• Passage for review:
- - - - -
The blockbuster checklist includes unnecessary explosions, forced romance, and a climatic battle in which the villain is impaled, exploded, or both.

And don't forget merchandising.

“Daft dialogue and silly costumes, sword fights and death-defying stunts, breathless chases and slithering snakes. Nonsense but entertaining nonsense.” Allan Hunter Daily Express

I wonder if that critic stared at ‘slithering snakes’ and tried to think of a more exciting adjective before dismissing the word tinkering with “it’s all nonsense anyway.”

“It’s like two hours of July 4th fireworks, only with flying swords and sandstorms, and raging battles and mystical palaces rising out of the desert.” Betsy Sharkey Los Angeles Times

There’s a July 4th firework that involves flying swords?  For my sake and the sake of all curious kids, I’m glad it exists only in the mind’s of movie critics.

“So convoluted that its protagonists have to regularly stop and shout out what “must” be done to ensure all the 10-year-olds in the audience don’t get hopelessly confused.” Andrew Pulver Guardian [UK]

Fear not gentle reader, I must continue mocking modern movies and the people who review them. Next up, George Romero adds another zombie movie to his resume: Survival Of The Dead (Rotten Tomatoes Metacritic).
- - - - -
• Available data:
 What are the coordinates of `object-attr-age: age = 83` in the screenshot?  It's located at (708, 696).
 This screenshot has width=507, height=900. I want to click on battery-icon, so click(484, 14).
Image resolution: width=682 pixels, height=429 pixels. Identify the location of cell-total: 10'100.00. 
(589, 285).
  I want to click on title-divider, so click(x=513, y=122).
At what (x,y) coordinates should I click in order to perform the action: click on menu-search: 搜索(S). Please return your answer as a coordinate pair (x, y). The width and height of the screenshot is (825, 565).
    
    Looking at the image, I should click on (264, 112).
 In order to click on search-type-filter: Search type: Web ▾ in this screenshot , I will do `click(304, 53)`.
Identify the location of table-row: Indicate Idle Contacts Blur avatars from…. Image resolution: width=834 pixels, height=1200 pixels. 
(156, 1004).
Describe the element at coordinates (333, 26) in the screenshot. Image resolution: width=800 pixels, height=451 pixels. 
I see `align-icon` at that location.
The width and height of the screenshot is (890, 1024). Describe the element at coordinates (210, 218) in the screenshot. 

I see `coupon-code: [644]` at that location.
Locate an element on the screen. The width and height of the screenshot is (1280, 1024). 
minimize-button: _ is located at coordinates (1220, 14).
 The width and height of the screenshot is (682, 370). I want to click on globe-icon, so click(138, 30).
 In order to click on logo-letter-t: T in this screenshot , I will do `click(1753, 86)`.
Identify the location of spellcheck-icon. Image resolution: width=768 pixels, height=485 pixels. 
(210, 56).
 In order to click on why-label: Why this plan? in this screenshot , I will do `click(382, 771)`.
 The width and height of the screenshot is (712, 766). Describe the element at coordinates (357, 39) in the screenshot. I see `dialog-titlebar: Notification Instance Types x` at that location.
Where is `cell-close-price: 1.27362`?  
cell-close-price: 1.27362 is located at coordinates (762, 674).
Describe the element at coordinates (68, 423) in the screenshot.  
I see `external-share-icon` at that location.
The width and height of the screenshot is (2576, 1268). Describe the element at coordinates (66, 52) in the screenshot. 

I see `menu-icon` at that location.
- - - - -
Pick up the film-review commentary after its final sentence and write what comes next. The data comes from a different source than the film-review commentary.

• Expected answer:
“A slight, self-aware fable in which a pair of feuding families, a quartet of AWOL National Guardsmen and a mess o’ ravenous zombies mix it up on an isolated Atlantic-coast island.” Maitland McDonagh Film Journal International

If I was self-aware during a zombie movie, I’d wear nothing but chain mail and SWAT armor and I load myself up with anything that fires projectiles.

This should be mandatory for all zombie fighters.

“At long last, the Dead series may be ready for that final bullet between the eyes.” Chicago Reader J.R. Jones

That shot would be easy to make with the helmet howitzer.

“The energy clearly isn’t there anymore. Survival of the Dead is graceless and shoddy, making zombie killing, the sport of kings and nerds, actually difficult to sit through.” Brian Orndorf BrianOrndorf.com

Is fictional monster hunting the sport of kings and nerds because modern kings and action-ready nerds are practically fictional too?

“Survival of the Dead never comes alive.” Joe Williams St. Louis Post-Dispatch

Does that mean the dead don’t survive?  How about a spoiler warning next time?

“A polished, fast-moving, entertaining picture whose mainstream success will depend on audiences’ tolerance of its tendency to become an abattoir of extreme carnage.” The Hollywood Reporter Ray Bennett

Our final film is an abattoir of extreme capitalism: Sex And The City 2 (Rotten TomatoesMetacritic).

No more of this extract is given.